Convert the records from the line containing "Click the orange Bitcoin logo" to the line containing "coord(649,57)", both included, into a JSON list of strings with one string per line and blank lines omitted. Leave the pictures out.

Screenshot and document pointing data
--
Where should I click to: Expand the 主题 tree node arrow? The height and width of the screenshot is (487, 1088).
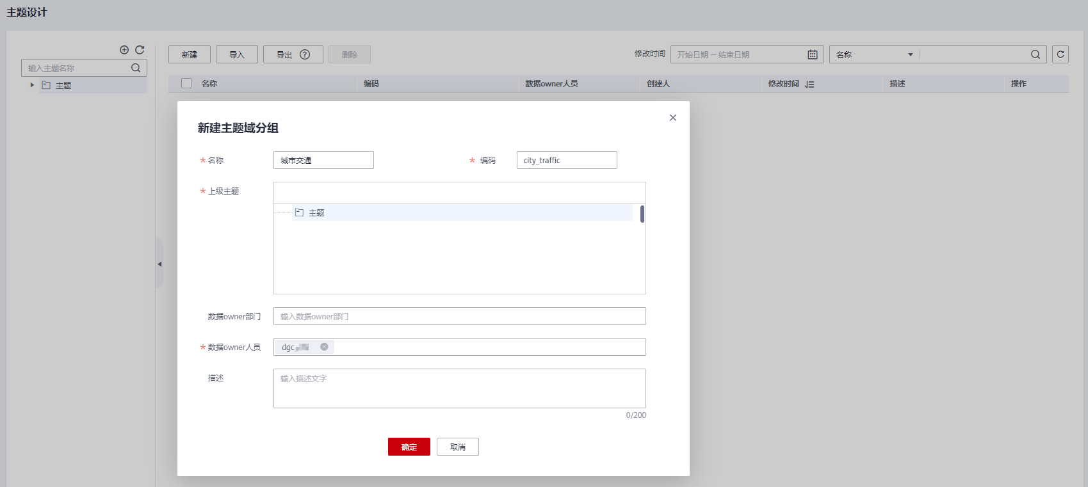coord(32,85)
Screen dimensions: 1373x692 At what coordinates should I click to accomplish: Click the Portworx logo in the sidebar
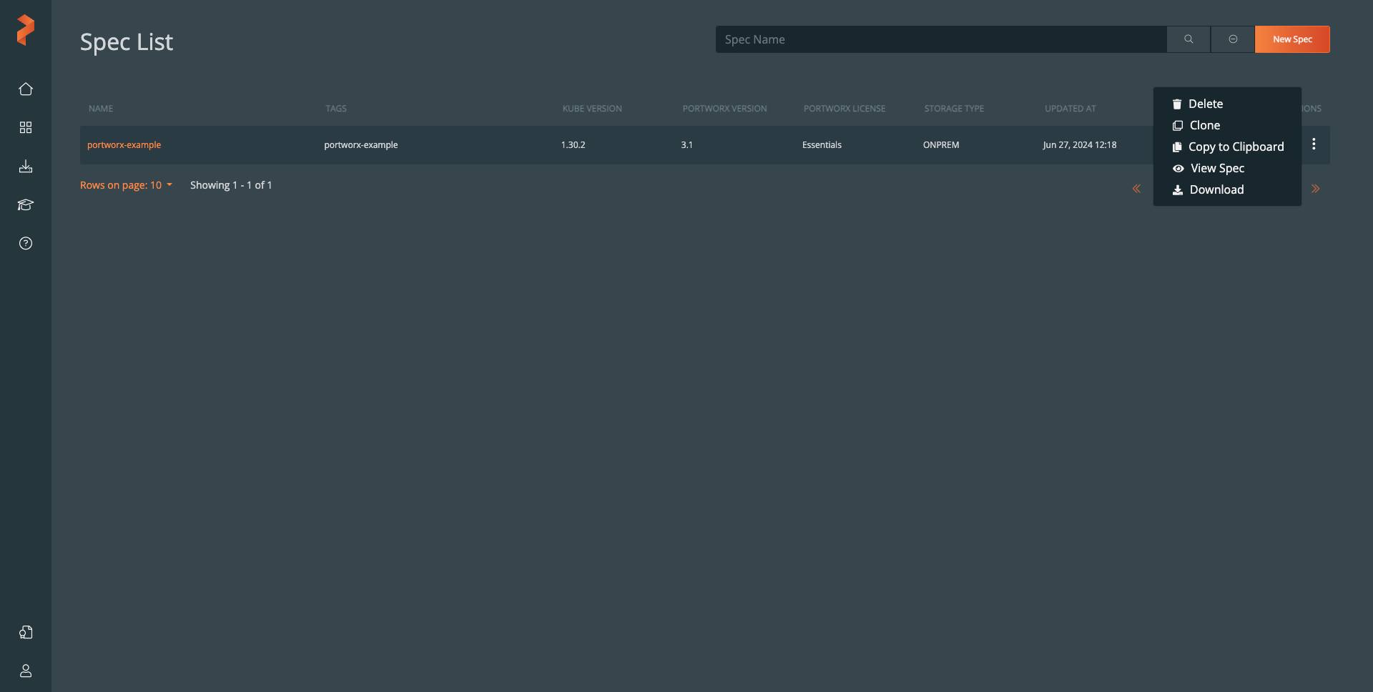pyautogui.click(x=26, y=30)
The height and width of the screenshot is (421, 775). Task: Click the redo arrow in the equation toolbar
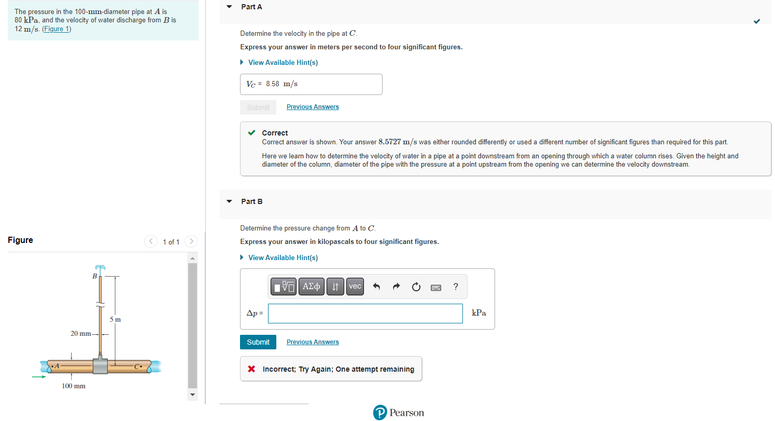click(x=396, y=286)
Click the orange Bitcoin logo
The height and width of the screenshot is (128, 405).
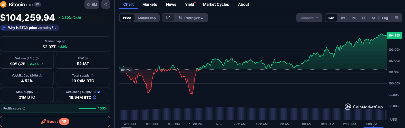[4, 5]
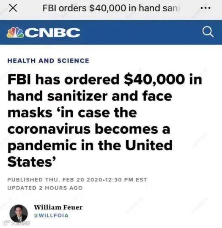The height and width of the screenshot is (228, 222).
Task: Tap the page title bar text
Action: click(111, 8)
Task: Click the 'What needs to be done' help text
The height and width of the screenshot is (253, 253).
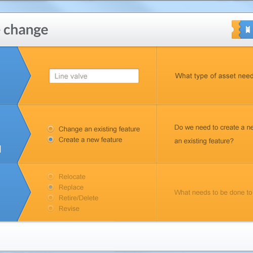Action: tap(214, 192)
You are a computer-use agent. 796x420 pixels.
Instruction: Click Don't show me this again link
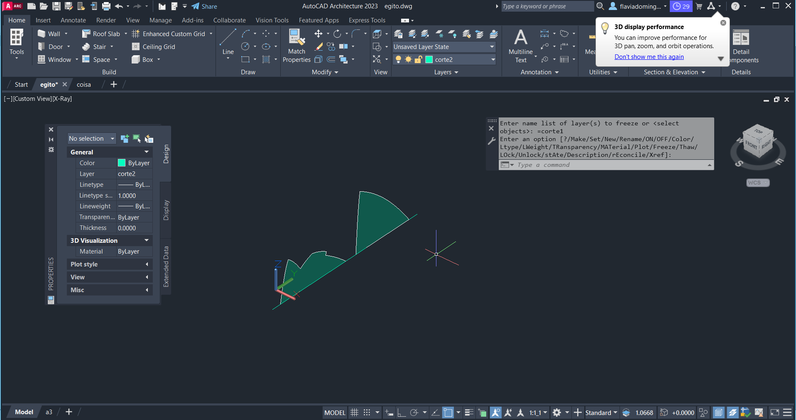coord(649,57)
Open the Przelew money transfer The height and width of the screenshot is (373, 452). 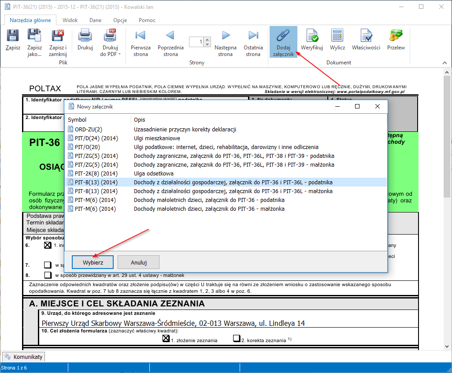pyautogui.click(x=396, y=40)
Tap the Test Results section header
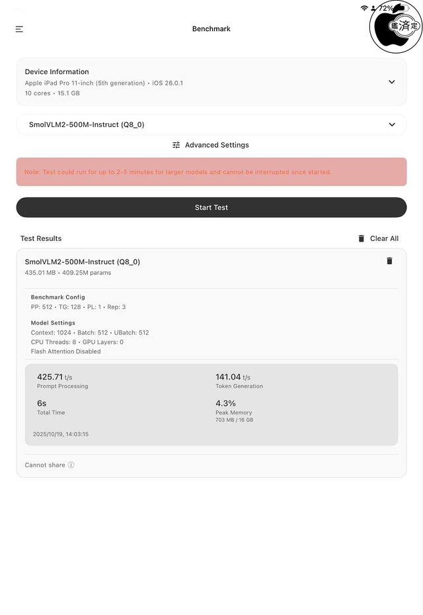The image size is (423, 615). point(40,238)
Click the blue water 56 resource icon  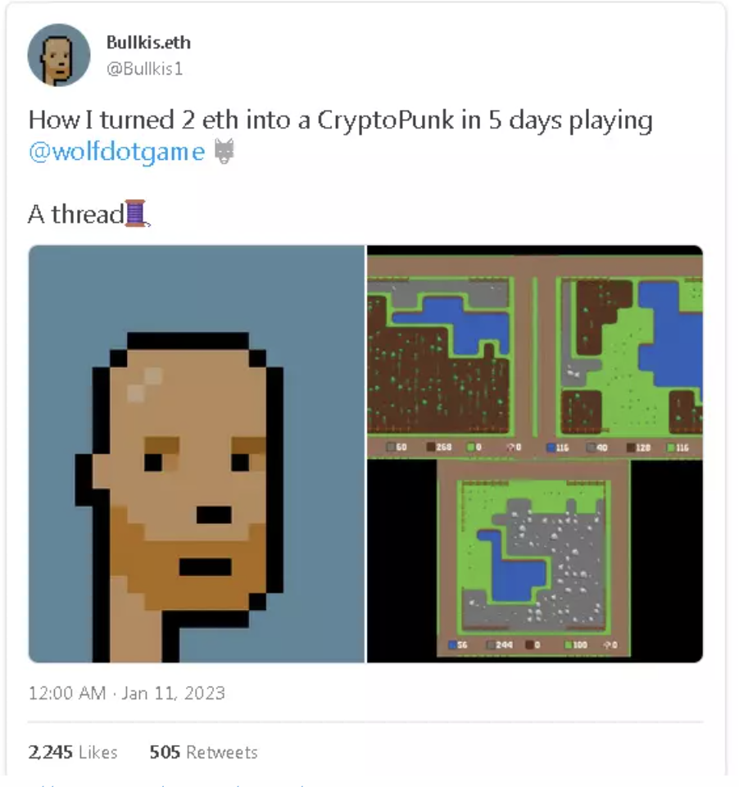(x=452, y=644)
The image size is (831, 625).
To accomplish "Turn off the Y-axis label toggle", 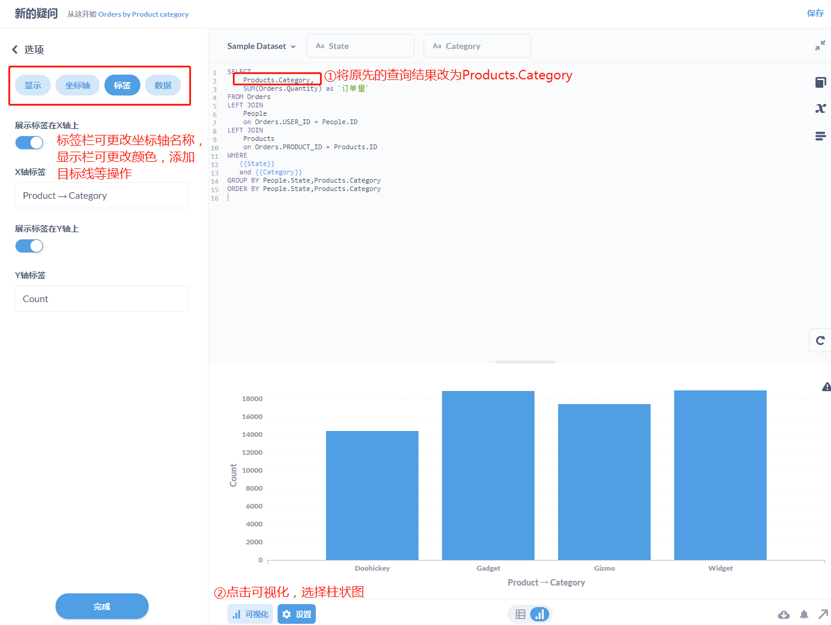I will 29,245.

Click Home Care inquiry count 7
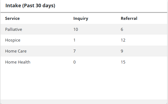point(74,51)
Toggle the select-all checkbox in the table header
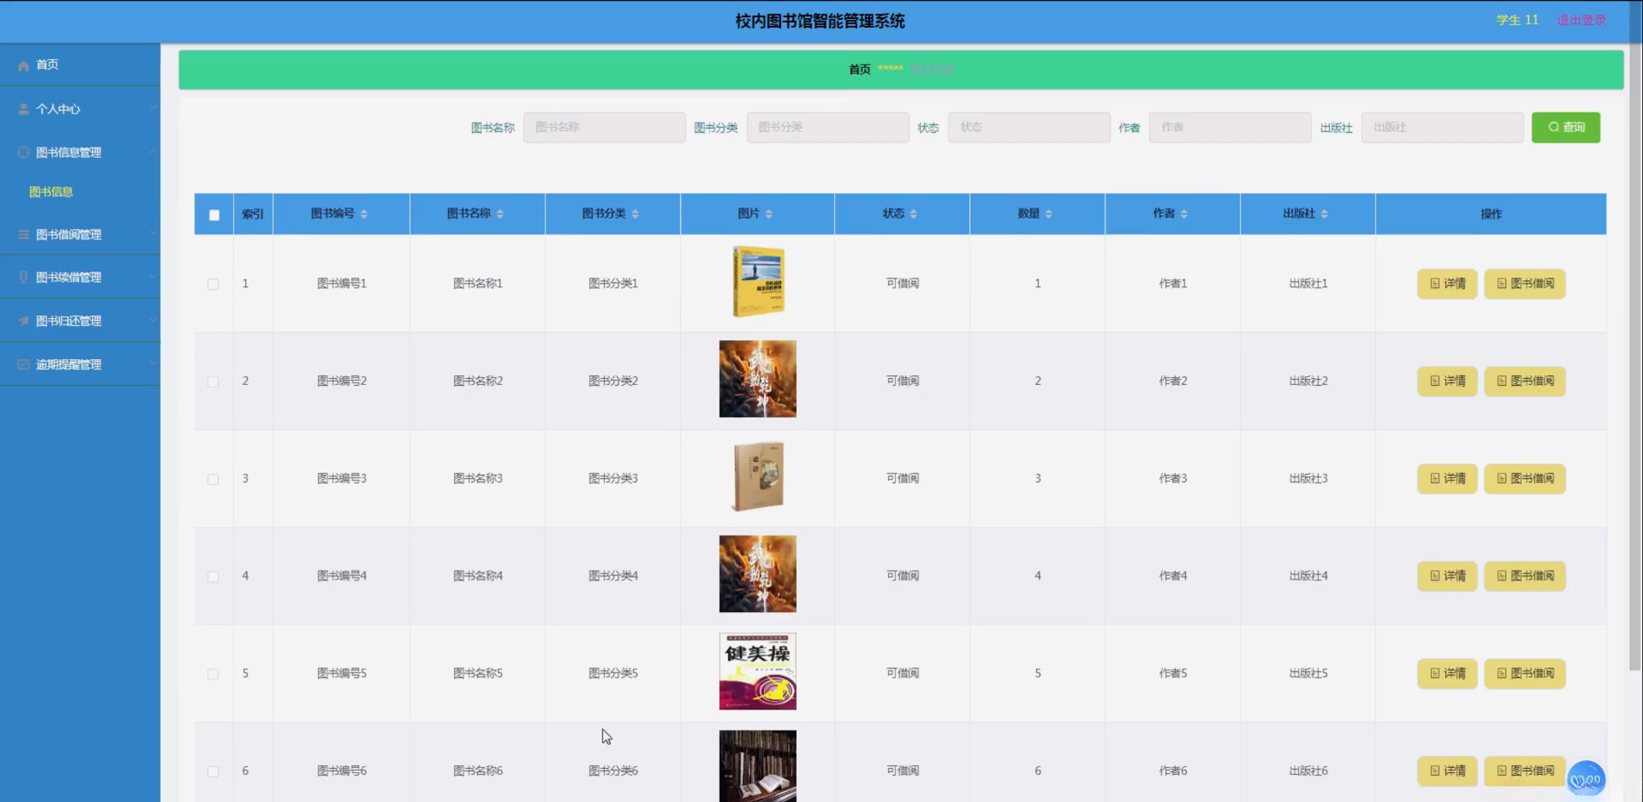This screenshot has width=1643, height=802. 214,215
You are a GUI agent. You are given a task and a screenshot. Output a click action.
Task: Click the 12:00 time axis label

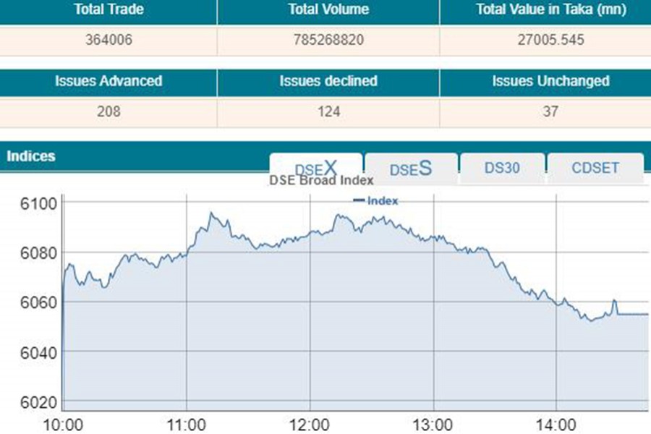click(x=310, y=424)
--
- Exercise answer
[
  "Click the orange Bitcoin logo",
  "The height and width of the screenshot is (128, 405).",
  "[4, 5]",
  "The height and width of the screenshot is (228, 222).",
  "Task: Tap the page title bar text",
  "Action: click(111, 8)",
  "Task: Click the 'What needs to be done' help text",
  "The height and width of the screenshot is (253, 253).",
  "Action: tap(214, 192)",
  "You are a computer-use agent. 796x420 pixels.",
  "Instruction: Click Don't show me this again link",
  "coord(649,57)"
]